Von Tepco herausgegebenes Foto: Toter Nager neben provisorischer Schaltanlage

Foto: AP/ TEPCO

Eine Ratte hat möglicherweise den Stromausfall in Japans havariertem Atomkraftwerk Fukushima ausgelöst, durch den vorübergehend die Kühlsysteme mehrerer Abklingbecken lahmgelegt worden waren. An einer provisorischen Schaltanlage seien Brandspuren und in der Nähe ein totes Tier gefunden worden, das wie eine Ratte aussehe, berichtete die japanische Nachrichtenagentur Kyodo unter Berufung auf den Betreiberkonzern Tepco.

Das letzte von vier Kühlsystemen für die Abklingbecken mit abgebrannten Brennstäben habe in der Nacht zum Mittwoch wieder in Betrieb genommen werden können, versicherte Tepco.
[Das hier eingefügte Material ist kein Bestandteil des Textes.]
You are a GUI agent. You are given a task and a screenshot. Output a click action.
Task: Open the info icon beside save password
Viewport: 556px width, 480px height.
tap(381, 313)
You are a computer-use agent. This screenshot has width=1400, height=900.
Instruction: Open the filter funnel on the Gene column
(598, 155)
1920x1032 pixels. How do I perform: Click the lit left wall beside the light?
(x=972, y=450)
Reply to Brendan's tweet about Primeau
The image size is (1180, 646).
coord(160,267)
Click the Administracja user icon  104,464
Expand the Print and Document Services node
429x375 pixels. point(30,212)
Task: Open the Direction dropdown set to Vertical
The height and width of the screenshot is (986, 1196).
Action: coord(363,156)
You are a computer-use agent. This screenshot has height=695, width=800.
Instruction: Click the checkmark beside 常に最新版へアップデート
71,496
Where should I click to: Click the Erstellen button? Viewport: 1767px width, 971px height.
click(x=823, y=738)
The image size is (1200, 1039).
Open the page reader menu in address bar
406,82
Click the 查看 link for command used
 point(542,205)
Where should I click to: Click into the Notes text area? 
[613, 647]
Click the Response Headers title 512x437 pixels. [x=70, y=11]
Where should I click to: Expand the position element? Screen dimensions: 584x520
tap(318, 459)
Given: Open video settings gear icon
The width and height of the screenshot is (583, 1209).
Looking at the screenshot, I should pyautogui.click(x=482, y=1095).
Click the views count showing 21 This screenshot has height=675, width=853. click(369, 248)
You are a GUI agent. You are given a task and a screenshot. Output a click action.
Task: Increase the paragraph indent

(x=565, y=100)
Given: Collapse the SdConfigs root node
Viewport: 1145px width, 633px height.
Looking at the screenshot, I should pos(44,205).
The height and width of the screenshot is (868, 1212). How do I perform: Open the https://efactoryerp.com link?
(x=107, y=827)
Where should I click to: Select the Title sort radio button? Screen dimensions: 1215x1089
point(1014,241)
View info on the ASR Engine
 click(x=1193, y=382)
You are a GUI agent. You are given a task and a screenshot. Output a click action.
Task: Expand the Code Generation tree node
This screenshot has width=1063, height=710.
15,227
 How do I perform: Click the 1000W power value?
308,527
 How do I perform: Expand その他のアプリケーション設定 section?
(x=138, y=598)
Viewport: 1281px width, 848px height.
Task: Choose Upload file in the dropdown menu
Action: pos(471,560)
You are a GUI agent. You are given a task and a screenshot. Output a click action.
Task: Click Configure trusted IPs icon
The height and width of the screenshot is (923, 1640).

Die Wasserzufuhr zur Kühlung der beschädigten Reaktoren Nummer eins bis drei sei von dem Stromausfall nicht beeinträchtigt gewesen. In diesen Reaktoren war es infolge des Erdbebens und Tsunamis vom 11. März 2011 zu Kernschmelzen gekommen.

Temperatur um ein bis sechs Grad gestiegen

Die Ratte habe möglicherweise einen Kurzschluss verursacht, wodurch die Stromversorgung für insgesamt neun Anlagen in der Atomruine ausgefallen war, hieß es. Infolgedessen war die Temperatur in den Abklingbecken bis Mittwoch um etwa ein bis sechs Grad im Vergleich zur Zeit vor dem Stromausfall gestiegen, teilte Tepco weiter mit. Es werde mehrere Tage dauern, bis die Temperatur wieder normal sei.

Die Atomenergiebehörde IAEA war am Dienstag von den japanischen Behörden über den Zwischenfall informiert worden. Das Zentrum der Behörde für nukleare Unfälle und Zwischenfälle stehe in Kontakt mit den Verantwortlichen, arbeite aber nicht in erhöhter Alarmbereitschaft, teilte die Uno-Behörde in Wien mit.

Die Regierung hatte Ende vergangenen Jahres der Öffentlichkeit versichert, das havarierte Atomkraftwerk sei unter Kontrolle. Kritiker bezweifeln dies jedoch. Der Rückbau der Atomruine von Fukushima wird Experten zufolge voraussichtlich etwa 40 Jahre dauern.